Za nożyczki chwycili nie tylko mali. Więksi też odkryli w sobie dziecko. - Przy okazji robienia tych kartek troszeczkę talentów zostało odkrytych - mówi Joanna Wieczorek, pedagog w domu dziecka w Wolsztynie. - Zależało nam na tym, żeby dzieci nauczyły się tego, że mogą spełnić marzenia, ale też są w stanie na te marzenia same zapracować - dodaje.

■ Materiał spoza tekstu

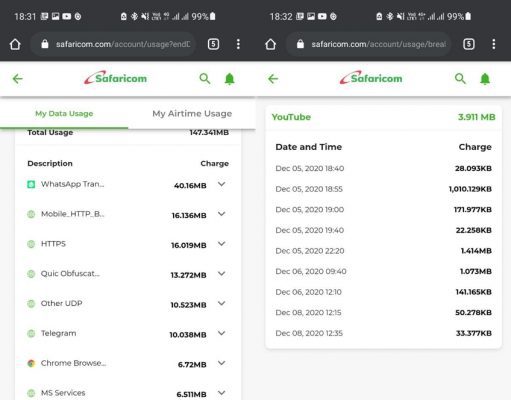Tap the back arrow on YouTube breakdown page
511x400 pixels.
coord(273,79)
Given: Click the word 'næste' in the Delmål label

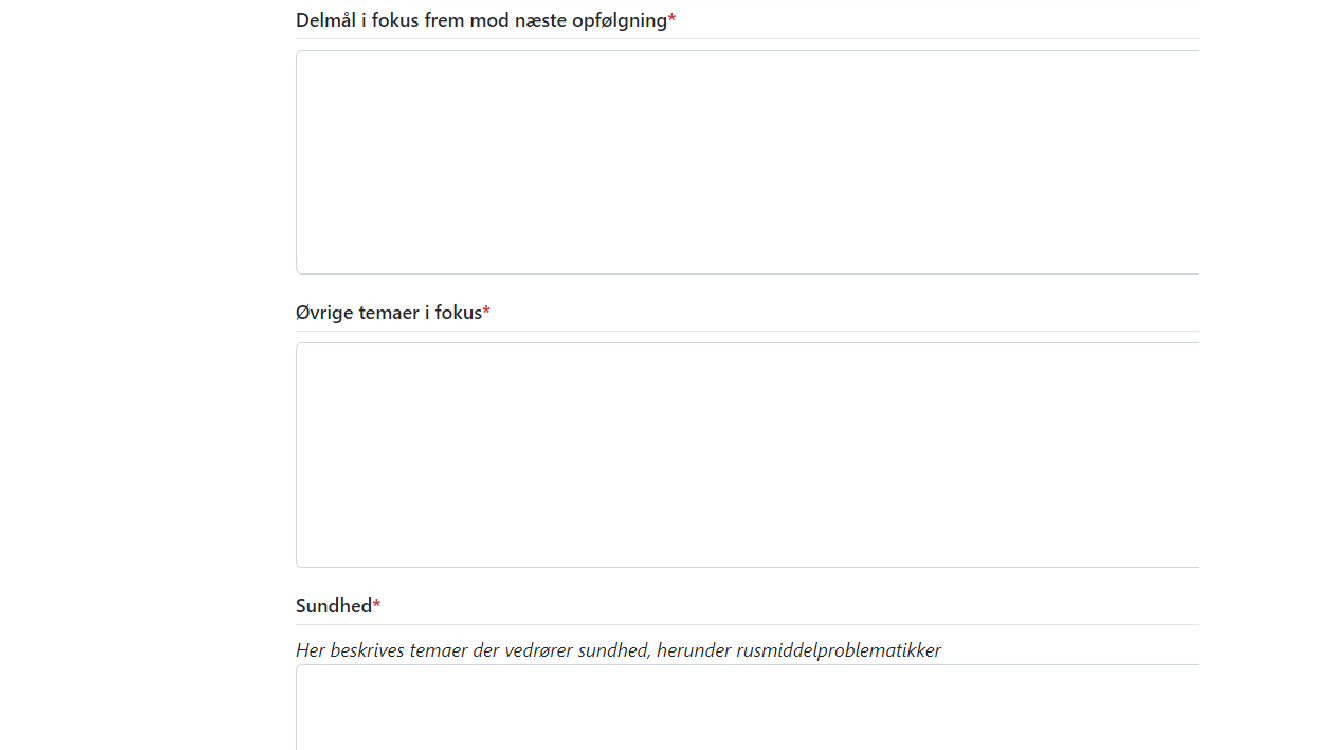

Dzięki sprzedaży kartek i zbiórce - pieniędzy wystarczy na remont nie jednego, ale wszystkich siedmiu pokoi. W czasach przymusowej nauki zdalnej i zamknięcia w domu to kolosalna odmiana.
Wiara w ludzi
- Dbamy o ich edukację, o rozwój zainteresowań. Także sukcesywnie staramy się polepszać tutaj warunki lokalowe, ale wiadomo... budynek jest duży - mówi Anna Białek, dyrektor domu dziecka w Wolsztynie.
Budynek jest nie tylko duży, ale jest też zabytkowy. Ma ponad 100 lat i najwyraźniej czekał na swoją Roksanę. - Ona wyszła z taką inicjatywą i ona przyczyni się do zdobycia tych środków na ten cel - opowiada Anna Białek.
Sama Roksana przyznaje, że "myśli, że się uda", a z pomocą innych uda się "na pewno". Wiara w ludzi buduje. Dziecięcy pokój Roksany zmieni się w pokój nastolatki.
- Chciałabym mieć tak jakby parawan, żebym po prostu już miała swoją prywatność w pokoju - dzieli się swoimi marzeniami Roksana Walkowiak, wychowanka domu dziecka w Wolsztynie.
Dom dziecka w Wolsztynie jest azylem dla 16 dzieci. Teraz wszyscy podopieczni będą jakby bardziej u siebie.